▶ _What is being asked_: This task is to restate all of the entries exactly.

** Opening Listed entries block **

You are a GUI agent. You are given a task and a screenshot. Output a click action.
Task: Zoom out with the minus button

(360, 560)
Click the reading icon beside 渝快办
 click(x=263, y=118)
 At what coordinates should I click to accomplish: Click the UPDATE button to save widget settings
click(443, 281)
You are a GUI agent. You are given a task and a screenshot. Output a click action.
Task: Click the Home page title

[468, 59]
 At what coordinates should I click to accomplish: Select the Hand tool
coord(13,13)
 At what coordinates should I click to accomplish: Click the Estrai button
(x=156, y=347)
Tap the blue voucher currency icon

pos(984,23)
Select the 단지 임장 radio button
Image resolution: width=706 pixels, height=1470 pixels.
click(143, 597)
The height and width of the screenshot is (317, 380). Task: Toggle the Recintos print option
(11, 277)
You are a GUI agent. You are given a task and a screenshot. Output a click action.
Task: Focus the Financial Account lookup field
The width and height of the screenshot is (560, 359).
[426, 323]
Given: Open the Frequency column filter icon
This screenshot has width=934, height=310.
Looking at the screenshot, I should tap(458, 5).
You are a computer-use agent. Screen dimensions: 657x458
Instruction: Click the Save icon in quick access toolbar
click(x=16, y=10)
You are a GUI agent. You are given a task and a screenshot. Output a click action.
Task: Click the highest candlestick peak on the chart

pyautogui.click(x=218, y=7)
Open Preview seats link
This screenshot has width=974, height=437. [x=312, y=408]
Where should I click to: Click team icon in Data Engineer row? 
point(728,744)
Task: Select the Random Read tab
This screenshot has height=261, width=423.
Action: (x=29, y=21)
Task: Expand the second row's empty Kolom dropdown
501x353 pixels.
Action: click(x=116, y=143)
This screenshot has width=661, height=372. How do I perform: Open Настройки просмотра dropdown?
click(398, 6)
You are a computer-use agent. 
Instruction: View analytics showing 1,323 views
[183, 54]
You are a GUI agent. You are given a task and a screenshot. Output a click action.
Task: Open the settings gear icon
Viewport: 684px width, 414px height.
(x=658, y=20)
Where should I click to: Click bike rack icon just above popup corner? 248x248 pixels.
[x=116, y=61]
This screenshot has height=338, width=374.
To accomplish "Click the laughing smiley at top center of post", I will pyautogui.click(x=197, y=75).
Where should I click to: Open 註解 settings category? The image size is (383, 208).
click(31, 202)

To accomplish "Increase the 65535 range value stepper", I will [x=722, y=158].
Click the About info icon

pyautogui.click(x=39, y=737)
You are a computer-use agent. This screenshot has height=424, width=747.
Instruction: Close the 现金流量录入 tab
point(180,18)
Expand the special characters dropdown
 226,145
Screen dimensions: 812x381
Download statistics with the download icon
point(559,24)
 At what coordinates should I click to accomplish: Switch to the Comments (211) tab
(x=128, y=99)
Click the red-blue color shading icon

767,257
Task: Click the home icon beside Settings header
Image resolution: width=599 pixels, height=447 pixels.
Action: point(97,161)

** Closing Listed entries block **

▶ _Response to this exercise_:
You are a GUI agent. You are given a task and a screenshot. Output a click action.
Task: Zoom out with the minus button

(360, 560)
Click the reading icon beside 渝快办
 click(x=263, y=118)
 At what coordinates should I click to accomplish: Click the UPDATE button to save widget settings
click(443, 281)
You are a GUI agent. You are given a task and a screenshot. Output a click action.
Task: Click the Home page title

[468, 59]
 At what coordinates should I click to accomplish: Select the Hand tool
coord(13,13)
 At what coordinates should I click to accomplish: Click the Estrai button
(x=156, y=347)
Tap the blue voucher currency icon

pos(984,23)
Select the 단지 임장 radio button
Image resolution: width=706 pixels, height=1470 pixels.
click(143, 597)
The height and width of the screenshot is (317, 380). Task: Toggle the Recintos print option
(11, 277)
You are a GUI agent. You are given a task and a screenshot. Output a click action.
Task: Focus the Financial Account lookup field
The width and height of the screenshot is (560, 359).
[426, 323]
Given: Open the Frequency column filter icon
This screenshot has width=934, height=310.
Looking at the screenshot, I should tap(458, 5).
You are a computer-use agent. Screen dimensions: 657x458
Instruction: Click the Save icon in quick access toolbar
click(x=16, y=10)
You are a GUI agent. You are given a task and a screenshot. Output a click action.
Task: Click the highest candlestick peak on the chart

pyautogui.click(x=218, y=7)
Open Preview seats link
This screenshot has width=974, height=437. [x=312, y=408]
Where should I click to: Click team icon in Data Engineer row? 
point(728,744)
Task: Select the Random Read tab
This screenshot has height=261, width=423.
Action: (x=29, y=21)
Task: Expand the second row's empty Kolom dropdown
501x353 pixels.
Action: click(x=116, y=143)
This screenshot has width=661, height=372. How do I perform: Open Настройки просмотра dropdown?
click(398, 6)
You are a computer-use agent. 
Instruction: View analytics showing 1,323 views
[183, 54]
You are a GUI agent. You are given a task and a screenshot. Output a click action.
Task: Open the settings gear icon
Viewport: 684px width, 414px height.
(x=658, y=20)
Where should I click to: Click bike rack icon just above popup corner? 248x248 pixels.
[x=116, y=61]
This screenshot has height=338, width=374.
To accomplish "Click the laughing smiley at top center of post", I will pyautogui.click(x=197, y=75).
Where should I click to: Open 註解 settings category? The image size is (383, 208).
click(31, 202)

To accomplish "Increase the 65535 range value stepper", I will [x=722, y=158].
Click the About info icon

pyautogui.click(x=39, y=737)
You are a computer-use agent. This screenshot has height=424, width=747.
Instruction: Close the 现金流量录入 tab
point(180,18)
Expand the special characters dropdown
 226,145
Screen dimensions: 812x381
Download statistics with the download icon
point(559,24)
 At what coordinates should I click to accomplish: Switch to the Comments (211) tab
(x=128, y=99)
Click the red-blue color shading icon

767,257
Task: Click the home icon beside Settings header
Image resolution: width=599 pixels, height=447 pixels.
Action: point(97,161)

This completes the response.